** Opening The data block **

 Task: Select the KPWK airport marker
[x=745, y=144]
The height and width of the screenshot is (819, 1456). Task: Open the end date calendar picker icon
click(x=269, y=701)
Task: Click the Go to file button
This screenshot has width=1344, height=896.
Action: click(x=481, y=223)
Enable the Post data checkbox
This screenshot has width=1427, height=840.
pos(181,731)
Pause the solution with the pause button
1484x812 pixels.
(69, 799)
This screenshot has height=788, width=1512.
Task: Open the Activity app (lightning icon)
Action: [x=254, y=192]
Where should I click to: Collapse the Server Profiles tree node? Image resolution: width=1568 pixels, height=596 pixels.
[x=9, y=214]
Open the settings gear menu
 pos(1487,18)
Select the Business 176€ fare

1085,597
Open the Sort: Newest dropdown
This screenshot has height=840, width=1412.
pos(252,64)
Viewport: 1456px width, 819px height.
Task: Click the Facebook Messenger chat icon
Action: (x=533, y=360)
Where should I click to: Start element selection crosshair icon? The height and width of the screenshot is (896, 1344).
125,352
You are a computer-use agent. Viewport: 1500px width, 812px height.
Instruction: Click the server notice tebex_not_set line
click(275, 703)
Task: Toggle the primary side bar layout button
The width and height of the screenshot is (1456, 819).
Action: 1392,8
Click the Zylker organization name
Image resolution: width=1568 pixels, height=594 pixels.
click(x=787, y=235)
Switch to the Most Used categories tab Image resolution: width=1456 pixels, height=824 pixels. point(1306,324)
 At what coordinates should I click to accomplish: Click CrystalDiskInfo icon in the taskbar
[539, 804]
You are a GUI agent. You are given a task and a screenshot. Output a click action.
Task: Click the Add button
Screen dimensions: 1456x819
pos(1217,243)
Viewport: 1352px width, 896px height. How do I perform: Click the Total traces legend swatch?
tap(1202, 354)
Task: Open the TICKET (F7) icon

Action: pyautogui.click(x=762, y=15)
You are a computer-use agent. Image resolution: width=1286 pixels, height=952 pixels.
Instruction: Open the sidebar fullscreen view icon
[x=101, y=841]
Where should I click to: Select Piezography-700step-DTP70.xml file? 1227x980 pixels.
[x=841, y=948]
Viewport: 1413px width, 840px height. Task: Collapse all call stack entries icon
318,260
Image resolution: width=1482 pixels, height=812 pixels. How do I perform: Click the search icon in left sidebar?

** Closing The data block **

## Task item
Your answer must consist solely of the lines above between the line holding "The height and width of the screenshot is (819, 1456)." and the line holding "Task: Toggle the", inclusive, copied exactly.

## Solution to the problem
The height and width of the screenshot is (819, 1456). Task: Open the end date calendar picker icon
click(x=269, y=701)
Task: Click the Go to file button
This screenshot has width=1344, height=896.
Action: click(x=481, y=223)
Enable the Post data checkbox
This screenshot has width=1427, height=840.
pos(181,731)
Pause the solution with the pause button
1484x812 pixels.
(69, 799)
This screenshot has height=788, width=1512.
Task: Open the Activity app (lightning icon)
Action: [x=254, y=192]
Where should I click to: Collapse the Server Profiles tree node? Image resolution: width=1568 pixels, height=596 pixels.
[x=9, y=214]
Open the settings gear menu
 pos(1487,18)
Select the Business 176€ fare

1085,597
Open the Sort: Newest dropdown
This screenshot has height=840, width=1412.
pos(252,64)
Viewport: 1456px width, 819px height.
Task: Click the Facebook Messenger chat icon
Action: (x=533, y=360)
Where should I click to: Start element selection crosshair icon? The height and width of the screenshot is (896, 1344).
125,352
You are a computer-use agent. Viewport: 1500px width, 812px height.
Instruction: Click the server notice tebex_not_set line
click(275, 703)
Task: Toggle the primary side bar layout button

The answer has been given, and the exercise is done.